Mike Tyson is employing a similar policy but in contrast to Ali there is no mischief involved. The reason for Tyson's reluctance to make public utterances, other than in meeting obligations to television, appears to be paranoia. It would explain why no outsider apart from Marc Ratner, of the Nevada State Athletic Commission, has been permitted to observe him in sparring.
At the only press conference Tyson agreed to attend prior to a comeback against Peter McNeeley at the MGM Grand here, he spoke bitterly about some of the things written since his release from prison. "There are assassins in the world," he said, adding mysteriously, "people who hide behind buses when you jump out into the snow. Then there are character killers."
Tyson seems most troubled by implications drawn from a renewal of his relationship with Don King. Turning on a writer who has been harshly consistent in this, he said: "The best thing you'll ever know is me talking to you."
The connection with King has clearly been modified. "I don't want you giving away my business," he snapped when the promoter announced Tyson is receiving a purse of $25m with $500,000 in training expenses. Turning on King again, Tyson instructed him not to interrupt. It was considered significant when King complied meekly with this instruction.
From things Tyson said later when interviewed on television, King is no longer in a position to influence him. "Sometimes Don is like a kid, sometimes like a father," Tyson said. "He's the best promoter in the world and I love him, but it's a partnership."
If Tyson is a changed man, it will be clear tomorrow that he is technically the same boxer. The style will be that which once spread terror throughout the heavyweight division. "I can't fight any other way," he said. "I will knock out McNeeley. When? Wait and see. I never did make predictions."

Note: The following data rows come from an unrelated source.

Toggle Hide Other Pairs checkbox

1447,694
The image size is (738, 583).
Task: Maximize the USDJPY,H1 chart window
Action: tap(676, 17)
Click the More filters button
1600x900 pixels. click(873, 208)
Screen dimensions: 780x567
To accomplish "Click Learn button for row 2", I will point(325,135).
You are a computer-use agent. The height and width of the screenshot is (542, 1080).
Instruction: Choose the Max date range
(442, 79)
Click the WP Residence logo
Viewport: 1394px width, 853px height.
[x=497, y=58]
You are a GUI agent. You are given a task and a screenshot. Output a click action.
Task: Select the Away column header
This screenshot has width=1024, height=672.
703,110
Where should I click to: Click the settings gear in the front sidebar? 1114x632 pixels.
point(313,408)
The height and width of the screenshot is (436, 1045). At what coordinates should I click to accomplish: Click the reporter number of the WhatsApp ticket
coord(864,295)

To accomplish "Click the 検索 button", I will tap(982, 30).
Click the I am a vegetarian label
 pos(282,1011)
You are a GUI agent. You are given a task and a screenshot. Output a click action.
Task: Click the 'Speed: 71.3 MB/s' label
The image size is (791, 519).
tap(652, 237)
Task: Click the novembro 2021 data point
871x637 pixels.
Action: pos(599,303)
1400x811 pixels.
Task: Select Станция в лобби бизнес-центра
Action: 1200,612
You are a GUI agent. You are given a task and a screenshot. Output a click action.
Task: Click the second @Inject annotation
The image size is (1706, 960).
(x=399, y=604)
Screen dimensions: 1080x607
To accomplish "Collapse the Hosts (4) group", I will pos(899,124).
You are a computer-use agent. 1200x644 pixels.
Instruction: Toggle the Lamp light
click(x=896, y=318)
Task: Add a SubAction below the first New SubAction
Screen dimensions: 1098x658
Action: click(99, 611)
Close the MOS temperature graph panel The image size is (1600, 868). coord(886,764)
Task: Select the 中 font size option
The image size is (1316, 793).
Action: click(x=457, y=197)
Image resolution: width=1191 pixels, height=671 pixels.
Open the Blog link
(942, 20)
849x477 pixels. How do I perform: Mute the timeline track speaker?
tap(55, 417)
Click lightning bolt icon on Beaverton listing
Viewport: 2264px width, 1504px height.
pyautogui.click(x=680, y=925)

As for remorse, he does not feel any. "I got myself into a bad situation," he said revealingly. It sounded almost like a confession. "I black out the bad things that bother me. You've got to write your own book and the main objective now is money."
Claiming to have a different outlook on life, Tyson added: "I know how hard it is to accomplish anything." It was the most encouraging thing McNeeley had heard all week.